Stored data entries:
• • •
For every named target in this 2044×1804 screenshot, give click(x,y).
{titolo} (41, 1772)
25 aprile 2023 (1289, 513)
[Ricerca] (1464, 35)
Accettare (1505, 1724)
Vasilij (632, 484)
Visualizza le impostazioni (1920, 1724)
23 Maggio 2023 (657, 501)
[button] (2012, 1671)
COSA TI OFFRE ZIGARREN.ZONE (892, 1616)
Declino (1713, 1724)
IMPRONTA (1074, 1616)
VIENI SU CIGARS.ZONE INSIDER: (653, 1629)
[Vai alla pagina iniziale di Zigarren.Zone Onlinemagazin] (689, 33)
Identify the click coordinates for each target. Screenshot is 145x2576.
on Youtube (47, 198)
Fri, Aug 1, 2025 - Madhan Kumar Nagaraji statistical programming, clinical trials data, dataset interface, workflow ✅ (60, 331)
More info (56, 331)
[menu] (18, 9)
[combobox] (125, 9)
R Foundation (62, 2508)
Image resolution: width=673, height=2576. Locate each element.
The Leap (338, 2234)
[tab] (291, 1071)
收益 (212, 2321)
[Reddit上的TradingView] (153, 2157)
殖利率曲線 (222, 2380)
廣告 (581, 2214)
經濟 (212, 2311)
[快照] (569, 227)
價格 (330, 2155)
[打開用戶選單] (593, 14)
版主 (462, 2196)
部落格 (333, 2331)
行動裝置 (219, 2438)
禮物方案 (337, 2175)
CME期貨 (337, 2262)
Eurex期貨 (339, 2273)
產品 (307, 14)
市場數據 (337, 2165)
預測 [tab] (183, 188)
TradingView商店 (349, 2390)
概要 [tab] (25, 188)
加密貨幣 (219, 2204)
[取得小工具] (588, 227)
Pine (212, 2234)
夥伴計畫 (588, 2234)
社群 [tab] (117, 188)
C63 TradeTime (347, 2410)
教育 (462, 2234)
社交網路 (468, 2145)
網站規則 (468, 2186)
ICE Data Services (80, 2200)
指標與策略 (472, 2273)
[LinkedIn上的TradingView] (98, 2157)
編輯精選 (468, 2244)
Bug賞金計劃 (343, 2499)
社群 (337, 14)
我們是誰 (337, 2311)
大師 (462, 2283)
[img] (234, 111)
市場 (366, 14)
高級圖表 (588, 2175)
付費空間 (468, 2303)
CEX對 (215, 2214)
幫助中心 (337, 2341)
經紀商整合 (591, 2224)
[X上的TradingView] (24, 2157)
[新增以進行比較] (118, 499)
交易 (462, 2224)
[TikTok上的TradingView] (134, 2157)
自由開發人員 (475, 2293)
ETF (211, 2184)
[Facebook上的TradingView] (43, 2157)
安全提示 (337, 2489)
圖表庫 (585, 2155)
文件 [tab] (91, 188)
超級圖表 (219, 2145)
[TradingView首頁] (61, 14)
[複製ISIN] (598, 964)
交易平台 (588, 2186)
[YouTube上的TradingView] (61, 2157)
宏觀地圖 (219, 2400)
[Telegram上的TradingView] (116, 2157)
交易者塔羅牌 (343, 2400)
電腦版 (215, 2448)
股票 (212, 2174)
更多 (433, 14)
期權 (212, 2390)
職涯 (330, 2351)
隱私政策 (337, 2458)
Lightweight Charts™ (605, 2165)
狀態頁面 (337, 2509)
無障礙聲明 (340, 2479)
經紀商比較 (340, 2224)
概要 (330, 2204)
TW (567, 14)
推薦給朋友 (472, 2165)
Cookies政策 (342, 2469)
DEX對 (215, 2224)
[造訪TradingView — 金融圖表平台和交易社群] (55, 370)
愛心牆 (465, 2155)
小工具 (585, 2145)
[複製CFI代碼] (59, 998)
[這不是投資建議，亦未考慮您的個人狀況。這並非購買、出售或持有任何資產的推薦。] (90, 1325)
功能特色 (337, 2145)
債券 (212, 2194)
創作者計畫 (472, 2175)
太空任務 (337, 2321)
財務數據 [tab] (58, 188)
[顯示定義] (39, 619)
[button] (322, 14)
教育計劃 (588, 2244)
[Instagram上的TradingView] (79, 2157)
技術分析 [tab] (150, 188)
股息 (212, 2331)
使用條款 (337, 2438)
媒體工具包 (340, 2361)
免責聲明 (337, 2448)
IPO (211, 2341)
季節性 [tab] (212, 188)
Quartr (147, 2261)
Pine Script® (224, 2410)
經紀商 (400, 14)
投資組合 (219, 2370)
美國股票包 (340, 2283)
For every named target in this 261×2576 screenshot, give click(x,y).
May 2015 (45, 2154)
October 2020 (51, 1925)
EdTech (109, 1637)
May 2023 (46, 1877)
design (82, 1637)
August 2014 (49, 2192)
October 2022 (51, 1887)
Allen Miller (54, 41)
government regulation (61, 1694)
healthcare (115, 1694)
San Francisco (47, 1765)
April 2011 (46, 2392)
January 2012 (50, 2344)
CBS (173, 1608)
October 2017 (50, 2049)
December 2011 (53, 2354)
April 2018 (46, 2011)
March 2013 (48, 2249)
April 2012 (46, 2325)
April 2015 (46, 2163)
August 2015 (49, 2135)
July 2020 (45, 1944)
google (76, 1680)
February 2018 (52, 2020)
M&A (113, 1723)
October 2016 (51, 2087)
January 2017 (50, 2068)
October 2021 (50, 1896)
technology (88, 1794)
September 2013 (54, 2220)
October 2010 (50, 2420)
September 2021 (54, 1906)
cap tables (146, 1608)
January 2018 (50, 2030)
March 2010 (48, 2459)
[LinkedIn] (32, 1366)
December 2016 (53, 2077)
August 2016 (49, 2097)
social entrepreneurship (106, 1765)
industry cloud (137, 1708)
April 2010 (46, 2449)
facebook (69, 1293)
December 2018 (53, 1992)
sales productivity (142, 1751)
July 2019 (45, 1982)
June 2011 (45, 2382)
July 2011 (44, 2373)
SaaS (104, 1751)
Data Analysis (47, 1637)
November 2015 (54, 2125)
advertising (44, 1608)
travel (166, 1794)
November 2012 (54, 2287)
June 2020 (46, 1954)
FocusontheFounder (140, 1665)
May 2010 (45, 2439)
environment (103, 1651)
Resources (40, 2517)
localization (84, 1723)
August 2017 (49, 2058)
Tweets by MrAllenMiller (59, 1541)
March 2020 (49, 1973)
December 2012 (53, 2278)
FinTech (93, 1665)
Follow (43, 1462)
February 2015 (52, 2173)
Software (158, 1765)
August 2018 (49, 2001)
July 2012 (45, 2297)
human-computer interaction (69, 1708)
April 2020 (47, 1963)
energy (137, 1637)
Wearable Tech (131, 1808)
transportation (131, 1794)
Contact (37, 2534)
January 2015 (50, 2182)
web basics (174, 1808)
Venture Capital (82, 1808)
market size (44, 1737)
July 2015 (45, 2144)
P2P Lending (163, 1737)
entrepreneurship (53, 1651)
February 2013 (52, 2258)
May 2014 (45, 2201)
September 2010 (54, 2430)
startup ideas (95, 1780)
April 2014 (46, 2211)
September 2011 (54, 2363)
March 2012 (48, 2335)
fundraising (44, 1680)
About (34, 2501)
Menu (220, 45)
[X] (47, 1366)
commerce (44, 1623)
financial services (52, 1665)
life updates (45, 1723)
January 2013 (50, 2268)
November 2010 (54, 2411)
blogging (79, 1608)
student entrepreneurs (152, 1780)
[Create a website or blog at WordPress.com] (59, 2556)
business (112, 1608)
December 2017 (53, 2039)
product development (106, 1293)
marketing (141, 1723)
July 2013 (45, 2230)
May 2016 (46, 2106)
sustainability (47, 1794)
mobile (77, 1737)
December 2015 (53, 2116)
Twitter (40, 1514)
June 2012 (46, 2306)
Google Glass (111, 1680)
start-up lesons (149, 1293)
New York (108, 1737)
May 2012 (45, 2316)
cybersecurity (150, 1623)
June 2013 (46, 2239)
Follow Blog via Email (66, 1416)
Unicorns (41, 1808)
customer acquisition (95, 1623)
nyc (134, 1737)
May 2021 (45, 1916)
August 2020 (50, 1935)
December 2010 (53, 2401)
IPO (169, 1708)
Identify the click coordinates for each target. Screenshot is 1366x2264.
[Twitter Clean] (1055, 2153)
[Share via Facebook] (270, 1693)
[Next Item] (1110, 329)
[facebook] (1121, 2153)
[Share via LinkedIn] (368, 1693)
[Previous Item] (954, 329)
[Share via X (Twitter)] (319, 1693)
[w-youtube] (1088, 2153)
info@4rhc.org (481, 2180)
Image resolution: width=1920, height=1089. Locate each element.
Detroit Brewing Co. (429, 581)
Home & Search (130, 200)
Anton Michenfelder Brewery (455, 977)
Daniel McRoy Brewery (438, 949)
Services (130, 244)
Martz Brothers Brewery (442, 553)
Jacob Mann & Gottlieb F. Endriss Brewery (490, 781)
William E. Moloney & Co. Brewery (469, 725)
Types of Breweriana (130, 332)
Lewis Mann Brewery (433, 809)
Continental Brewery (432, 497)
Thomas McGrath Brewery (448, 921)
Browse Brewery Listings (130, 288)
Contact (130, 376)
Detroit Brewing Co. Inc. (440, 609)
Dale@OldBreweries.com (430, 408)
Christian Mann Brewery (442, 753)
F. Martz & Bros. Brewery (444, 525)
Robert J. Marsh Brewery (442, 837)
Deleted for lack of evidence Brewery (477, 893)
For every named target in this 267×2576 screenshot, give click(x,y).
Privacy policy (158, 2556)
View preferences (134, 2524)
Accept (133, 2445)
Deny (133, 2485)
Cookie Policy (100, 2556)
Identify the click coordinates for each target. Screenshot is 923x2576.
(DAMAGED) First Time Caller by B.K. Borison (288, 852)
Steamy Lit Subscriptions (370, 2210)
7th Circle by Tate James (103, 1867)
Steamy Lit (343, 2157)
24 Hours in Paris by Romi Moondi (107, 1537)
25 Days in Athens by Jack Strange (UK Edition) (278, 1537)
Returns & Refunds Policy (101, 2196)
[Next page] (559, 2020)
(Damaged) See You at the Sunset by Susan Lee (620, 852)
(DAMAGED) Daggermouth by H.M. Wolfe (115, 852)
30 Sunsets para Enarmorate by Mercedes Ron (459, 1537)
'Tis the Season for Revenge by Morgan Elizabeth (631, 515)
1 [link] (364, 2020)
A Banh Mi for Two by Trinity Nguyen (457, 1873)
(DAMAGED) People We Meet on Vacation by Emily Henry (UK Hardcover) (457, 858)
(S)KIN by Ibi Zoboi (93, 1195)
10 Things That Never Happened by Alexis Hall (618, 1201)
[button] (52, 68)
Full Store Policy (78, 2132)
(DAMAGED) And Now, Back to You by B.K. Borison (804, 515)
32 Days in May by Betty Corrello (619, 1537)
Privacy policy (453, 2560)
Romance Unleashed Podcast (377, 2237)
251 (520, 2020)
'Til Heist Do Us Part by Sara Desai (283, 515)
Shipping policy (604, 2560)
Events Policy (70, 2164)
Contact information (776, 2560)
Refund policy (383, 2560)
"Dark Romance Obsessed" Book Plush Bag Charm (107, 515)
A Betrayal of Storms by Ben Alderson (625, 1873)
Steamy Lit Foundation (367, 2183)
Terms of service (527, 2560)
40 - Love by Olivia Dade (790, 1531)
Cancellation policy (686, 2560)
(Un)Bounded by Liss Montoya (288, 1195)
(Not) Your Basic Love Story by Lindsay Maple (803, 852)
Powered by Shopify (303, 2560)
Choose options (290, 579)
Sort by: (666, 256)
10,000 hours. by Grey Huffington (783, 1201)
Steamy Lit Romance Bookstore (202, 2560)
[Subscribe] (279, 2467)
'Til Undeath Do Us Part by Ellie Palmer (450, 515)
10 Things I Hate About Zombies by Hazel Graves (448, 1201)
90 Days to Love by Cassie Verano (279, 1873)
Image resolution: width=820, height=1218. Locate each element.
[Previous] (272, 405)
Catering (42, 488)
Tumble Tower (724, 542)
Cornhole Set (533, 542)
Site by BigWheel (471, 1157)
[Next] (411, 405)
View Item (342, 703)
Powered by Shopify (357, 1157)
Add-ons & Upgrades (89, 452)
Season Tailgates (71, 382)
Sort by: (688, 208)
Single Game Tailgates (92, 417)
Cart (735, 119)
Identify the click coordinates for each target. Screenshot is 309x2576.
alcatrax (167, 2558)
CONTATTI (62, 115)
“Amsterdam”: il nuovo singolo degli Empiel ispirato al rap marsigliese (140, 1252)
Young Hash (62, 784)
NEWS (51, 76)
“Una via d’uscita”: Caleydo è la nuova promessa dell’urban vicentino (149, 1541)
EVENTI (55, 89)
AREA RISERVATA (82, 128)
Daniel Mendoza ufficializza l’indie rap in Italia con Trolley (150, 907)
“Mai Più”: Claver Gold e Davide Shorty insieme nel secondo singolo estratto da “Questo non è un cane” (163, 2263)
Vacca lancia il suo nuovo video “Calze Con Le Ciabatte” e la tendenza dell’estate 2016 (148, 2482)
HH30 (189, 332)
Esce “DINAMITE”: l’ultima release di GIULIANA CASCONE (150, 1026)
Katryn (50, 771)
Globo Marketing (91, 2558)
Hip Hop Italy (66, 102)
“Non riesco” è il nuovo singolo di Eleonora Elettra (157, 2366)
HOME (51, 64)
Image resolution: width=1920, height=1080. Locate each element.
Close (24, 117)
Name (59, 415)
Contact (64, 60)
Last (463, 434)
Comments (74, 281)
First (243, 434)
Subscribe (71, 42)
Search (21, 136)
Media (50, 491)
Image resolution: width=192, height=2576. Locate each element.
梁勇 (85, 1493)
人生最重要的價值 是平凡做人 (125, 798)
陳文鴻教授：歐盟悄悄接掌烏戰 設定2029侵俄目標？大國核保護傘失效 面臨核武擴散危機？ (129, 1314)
• • •
Task directions »
Lines from the entries that contain the string "November" must be found and copied.

Expected answer »
November 2015 (54, 2125)
November 2012 (54, 2287)
November 2010 (54, 2411)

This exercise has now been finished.